I'm curious if anyone else has any reading centered goals going into the new year..I'm definitely aiming to read a lot more.
xoxo,
Lonelyfisherwoman1987

Re: what's everyone reading?

Posted: Wed Jan 07, 2026 4:54 am
by amos
I'm careful around new years goals since they can backfire so easily but I want to read at least a little bit every day, even if it's something small (I read Seneca's letters on ethics last year over the course of summer-fall, 2-ish at a time, which felt really nice). The only specific book goal is I want to read Romance of the Three Kingdoms, which I wanted to do last year but got too busy for.

I read 22 books last year, which isn't a crazy amount, but I got a lot of hobbies and a good amount of those were kinda dense. If I can get a similar amount this year I'll be happy, but I've heard enough stories about people ending up gravitating a lot towards short and pulpy stuff just to meet metric reading goals to really want to think about it that way myself.
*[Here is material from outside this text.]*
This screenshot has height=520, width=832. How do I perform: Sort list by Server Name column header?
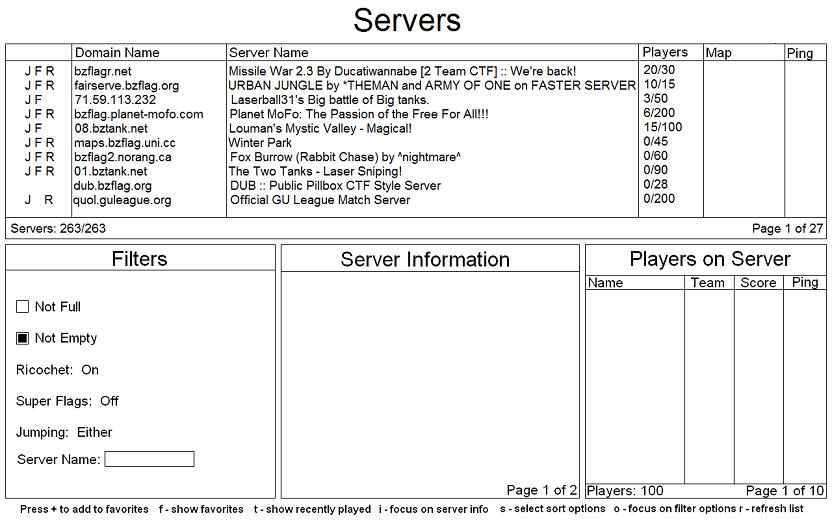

Re: what's everyone reading?

Posted: Sat Jan 24, 2026 3:07 pm
by amos
amos wrote: Wed Jan 07, 2026 4:54 am The only specific book goal is I want to read Romance of the Three Kingdoms, which I wanted to do last year but got too busy for.
27 chapters into this and it's been really interesting! The kinda episodic pace makes it a lot less daunting to chip away at, and it feels like the pace is now slowing down to better accommodate interpersonal drama between a smaller cast (the Dong Zhuo arc in particular feels like 50 different things happen each chapter) so it's only been getting more fun for me.